Although this study was based on a PRCT, such a design will not always be feasible nor acceptable. Alternative designs, such as stepped wedge trials and cluster RCTs of health service interventions, have been successfully implemented in collaboration with ACCHSs.21,22 Other designs, such as crossover studies, interrupted time series analyses and propensity score matching, are also practical and often cheaper to implement. Use of automated de-identified data extraction and opt-out consent processes can considerably reduce data collection burden and reduce demands on Aboriginal health services.22 There is also much to be gained from observational studies, in which routinely collected clinical audits can inform the evidence base about effective health service strategies.14,22-27
Although community participation in prioritising the research question is of fundamental importance, substantial research infrastructure investment in health services is of equal importance. Aboriginal governance and leadership of the research agenda must be in place, and there are now good examples of how large-scale research can incorporate this from the outset.28,29 Associated with this is clear articulation of the resource implications associated with participation and ensuring there is adequate recognition of this within study budgets. The model for capacity building had mixed success, mainly due to the excessive and competing demands on individuals and limited existing research capacity; novel models to increase research capacity are needed.
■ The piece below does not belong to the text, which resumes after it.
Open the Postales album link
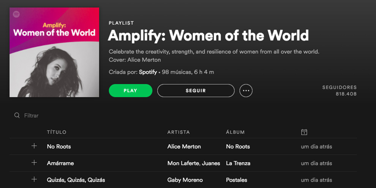The width and height of the screenshot is (376, 188). (237, 180)
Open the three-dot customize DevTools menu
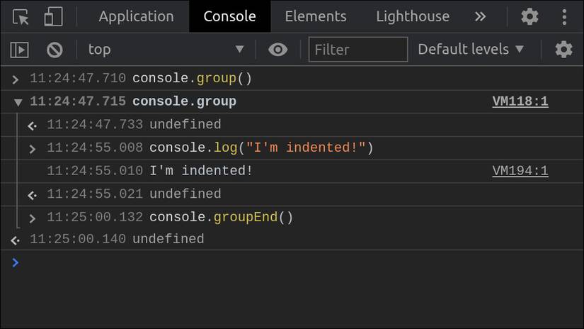The width and height of the screenshot is (584, 329). point(564,16)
There is clearly a need for more interventional studies to build the evidence base of what works in Aboriginal health service settings.23,30 It is important that research funding bodies recognise the factors highlighted in this study in their grant schemes. The overall $5 million (around $8000 per randomised patient) spent on the Kanyini GAP trial was several times higher than the amount originally granted and multiple additional funding applications were required. Although guiding statements on appropriate ethical conduct of research involving Aboriginal and Torres Strait Islander peoples acknowledge these issues, project-specific funding schemes tend not to recognise the importance of long-term investments in research capacity building, beyond what is immediately required to complete the project.1,2 In addition to non-project specific schemes, such as the NHMRC Centres for Research Excellence, project-specific loadings for research conducted in collaboration with already overstretched Aboriginal and Torres Strait Islander health services ought to be considered to support local research capacity building and establishing the governance arrangements needed to ensure community support. Such investments would build the evidence base on models associated with success and strengthen the application of reciprocity in the conduct of Aboriginal and Torres Strait Islander research.